The Best Records & Shows of 2013

The Best Records & Shows of 2013

11) Hero Dishonest – Alle Lujaa (If Society)
 A year ago I visited Helsinki, and stayed in the flat of the bass player, Lasse. I slept on the floor of his kitchen, and it was a total fucking mess. Taking a look at the front of this record cover, I see someone else sleeping on the floor and the kitchen has finally been cleaned! Well I must have slipped down to the Z list of punk-rock stardom. Don’t you know who I was? In all seriousness this is another blistering, relentless, and insane piece of punk wax. 11 tracks and side A, and 2 tracks on side B – what has always made these Finnish freaks stand out is that fact that they try out different styles in their songs, without loosing the quintessential hardcore punk sound. Fourteen years is a long time for a band to be around, especially a hardcore punk band, so you’ve got to be on top of your game to be around this long. The hourglass still runs for these Helsinki Hobos. 
 
10) Iron Chic – The Constant One (Bridge Nine)

• **RECORDS**

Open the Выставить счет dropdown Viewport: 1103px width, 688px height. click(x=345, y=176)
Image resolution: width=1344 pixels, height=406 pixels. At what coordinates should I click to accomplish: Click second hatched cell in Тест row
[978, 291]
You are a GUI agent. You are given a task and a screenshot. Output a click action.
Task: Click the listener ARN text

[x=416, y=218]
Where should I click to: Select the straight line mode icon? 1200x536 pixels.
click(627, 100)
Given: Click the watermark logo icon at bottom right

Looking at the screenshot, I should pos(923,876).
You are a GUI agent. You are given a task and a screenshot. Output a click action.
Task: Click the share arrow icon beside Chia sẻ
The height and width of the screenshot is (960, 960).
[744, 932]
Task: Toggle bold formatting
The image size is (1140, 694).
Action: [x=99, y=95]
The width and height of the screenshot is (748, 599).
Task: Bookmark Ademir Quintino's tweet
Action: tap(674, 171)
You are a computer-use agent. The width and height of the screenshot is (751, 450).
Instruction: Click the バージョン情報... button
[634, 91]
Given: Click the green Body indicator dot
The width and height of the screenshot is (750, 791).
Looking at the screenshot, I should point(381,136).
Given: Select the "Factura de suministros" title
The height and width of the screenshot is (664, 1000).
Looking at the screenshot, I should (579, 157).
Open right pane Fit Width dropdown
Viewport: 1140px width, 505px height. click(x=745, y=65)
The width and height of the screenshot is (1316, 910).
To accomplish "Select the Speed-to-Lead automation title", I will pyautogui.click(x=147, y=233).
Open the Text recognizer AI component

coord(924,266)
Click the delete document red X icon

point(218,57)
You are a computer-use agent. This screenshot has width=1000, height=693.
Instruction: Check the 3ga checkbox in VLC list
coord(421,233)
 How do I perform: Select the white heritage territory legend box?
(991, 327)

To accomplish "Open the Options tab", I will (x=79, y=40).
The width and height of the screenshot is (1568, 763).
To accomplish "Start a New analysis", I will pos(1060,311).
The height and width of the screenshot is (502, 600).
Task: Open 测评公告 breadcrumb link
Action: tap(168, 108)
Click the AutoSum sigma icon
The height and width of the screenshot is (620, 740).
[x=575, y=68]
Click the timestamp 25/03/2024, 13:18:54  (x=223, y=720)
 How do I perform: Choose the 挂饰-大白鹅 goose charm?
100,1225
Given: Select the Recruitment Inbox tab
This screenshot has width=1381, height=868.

• **DIRECTIVES**
1. Answer these from the list of the best records of 2013:
(a) Which label released Alle Lujaa?
(b) What is the name of the bass player whose flat the writer stayed in?
(c) How many years has Hero Dishonest been around?
2. Write the next part of the list of the best records of 2013, starting after its final line.
The records were drawn from a separate source and are unrelated to the text.

• **REPLIES**
1.
(a) If Society
(b) Lasse
(c) Fourteen years

2.
Back in the late 1990’s we used to head out to local squat parties to catch bands playing live. The post gig techno party saw many a gurning face wobble along to bass lines, and smiles erecting as if they were attached to an invisible fishing hook sent down from the holy spirit jah. This is how I feel every time I listen to Iron Chic, releasing positive endorphins and radiating a warm sense of joyful reflection. I wrote lovely things about them when I saw them play live earlier this year (See here), yet who would’ve thought that a balding American man with no fashion sense, can once again produce such spiritually uplifting pop-punk anthems that drive ones soul into a positive sense of euphoria. This record is just as good as their last.

9) Criminal Damage – Call of Death (Feral Ward)
If one has ever been a victim of slander; having their name scraped through mud, being casualty to hidden gossip and lies, then you will no doubt grow an affection to the bitterness, hatred, and dejected lyrics that come out of a Criminal Damage record. Thankfully so, is a bell that once chimed so loud, is now unheard in that corridor of uncertainty, and forever banished to the Boora bog. Dark melodic oi punk, ala BLITZ in the year 2000. Not as good as their first two records, yet still displaces most others in the genre. The soundtrack to alienation.
8) Pet Shop Boys – Electric (x2)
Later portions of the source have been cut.